Detecting Unauthorized Movement of Radioactive Material Packages in Transport with an Adam-Optimized BP Neural Network Model

Abstract

The rapid expansion of nuclear technology across various sectors due to global economic growth has led to a substantial rise in the transportation of radioactive materials. The International Atomic Energy Agency (IAEA) estimates that approximately 20 million shipments of radioactive materials occur annually. In this context, ensuring the safety and security of radioactive material transportation is of significant importance. IAEA’s “Security of Radioactive Materials in Transport” (Nuclear Security Series No. 9-G) mandates that an effective transport security system should provide immediate detection of any unauthorized removal of the packages.
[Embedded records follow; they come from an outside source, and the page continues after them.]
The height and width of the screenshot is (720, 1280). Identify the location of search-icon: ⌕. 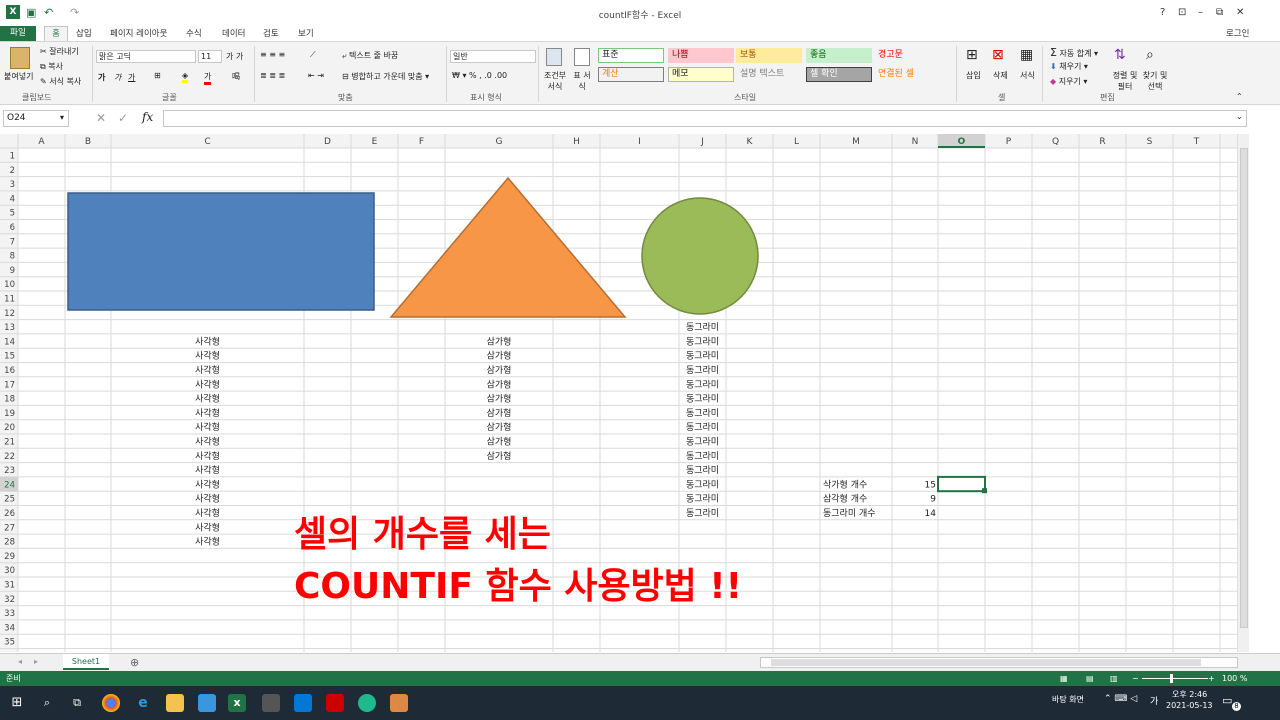
(47, 703).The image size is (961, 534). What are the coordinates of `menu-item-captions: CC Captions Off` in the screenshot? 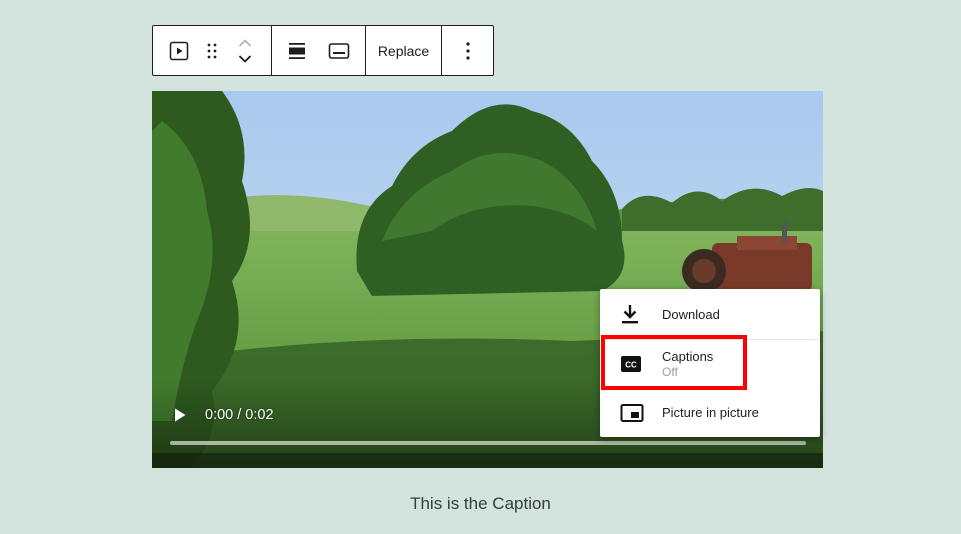 It's located at (710, 364).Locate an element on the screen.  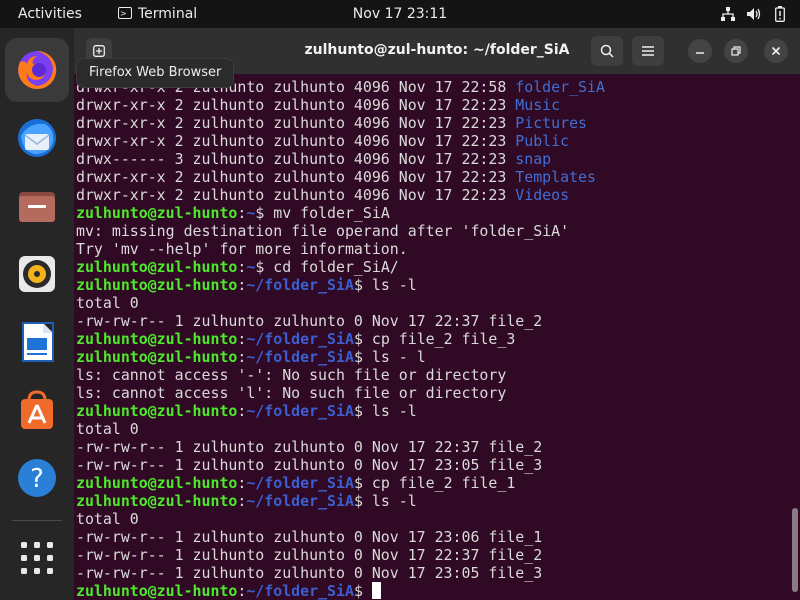
help-icon: ? is located at coordinates (37, 478).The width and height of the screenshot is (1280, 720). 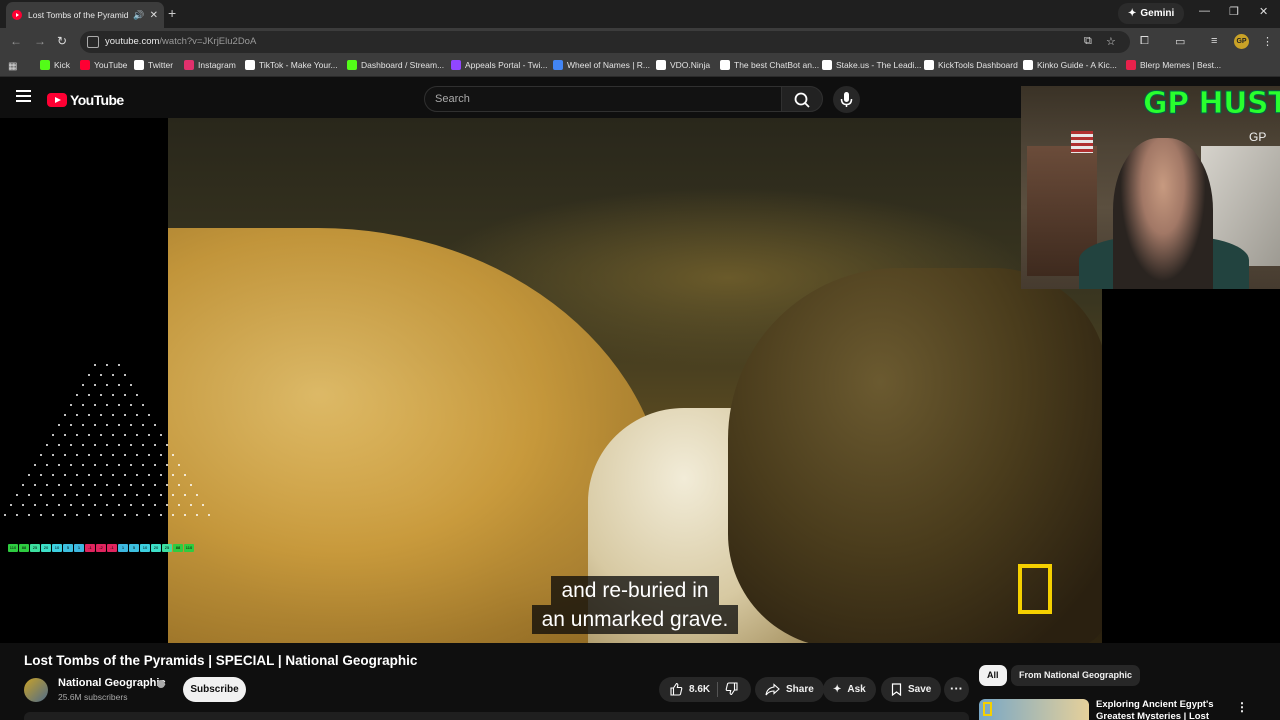 What do you see at coordinates (24, 96) in the screenshot?
I see `hamburger-menu-icon` at bounding box center [24, 96].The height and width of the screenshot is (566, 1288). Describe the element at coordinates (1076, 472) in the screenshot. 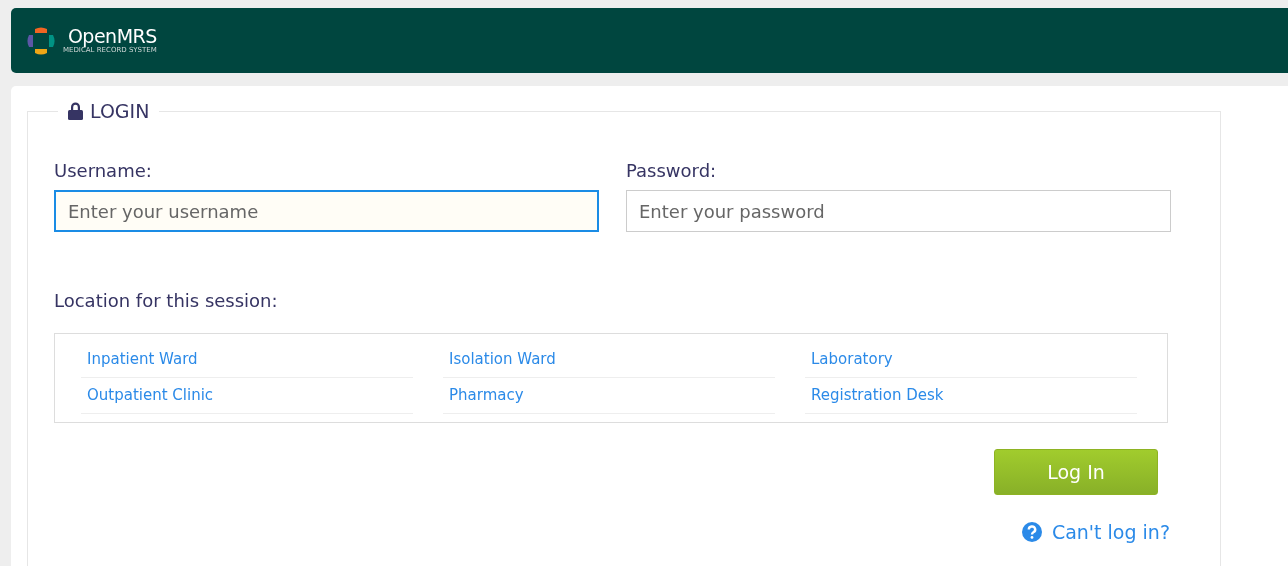

I see `login-button: Log In` at that location. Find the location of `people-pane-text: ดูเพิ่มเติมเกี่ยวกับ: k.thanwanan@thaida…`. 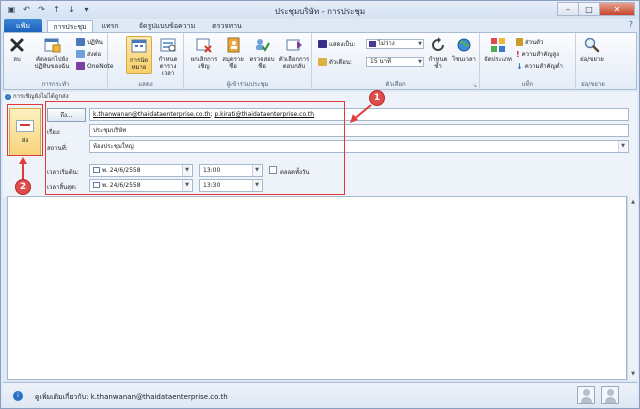

people-pane-text: ดูเพิ่มเติมเกี่ยวกับ: k.thanwanan@thaida… is located at coordinates (132, 398).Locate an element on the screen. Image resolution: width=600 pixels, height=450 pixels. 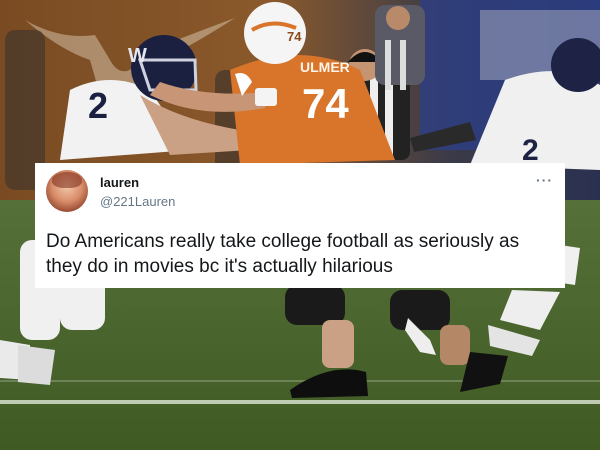
left-player-number: 2 is located at coordinates (98, 106).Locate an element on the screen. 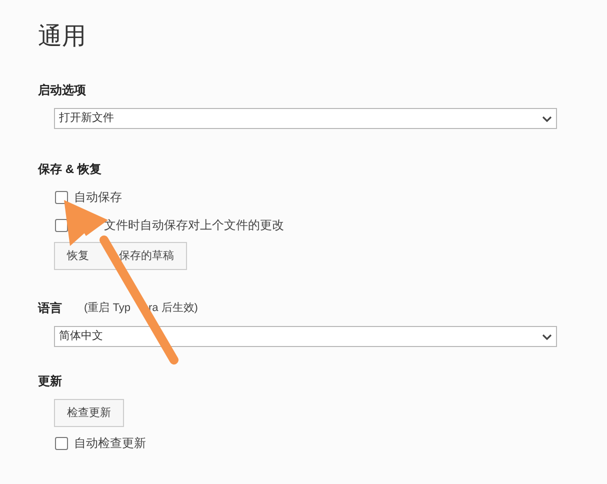 The height and width of the screenshot is (484, 607). section-heading: 更新 is located at coordinates (50, 382).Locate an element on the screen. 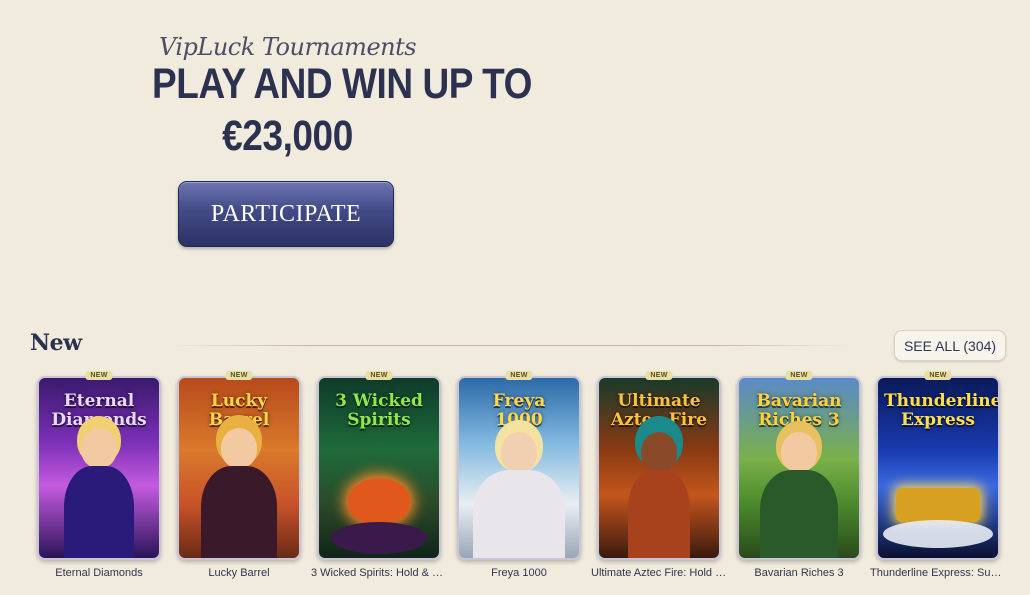  game-art-title: 3 Wicked Spirits is located at coordinates (379, 410).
In the present study, an innovative Adam-optimized BP neural network model is developed for detecting unauthorized movements of radioactive material packages. To analyze the performance of the proposed algorithm, numerous experiments were conducted. The results demonstrate that the proposed method achieves a 99.17% accuracy rate in detecting unauthorized movements of radioactive materials, with a missed alarm rate of 0.72% and a false alarm rate of 0.1%. This method also enables real-time detection of unauthorized removal of radioactive materials and effectively enhances the security of radioactive materials during transport to reduce the risks of theft, loss, diversion, or sabotage.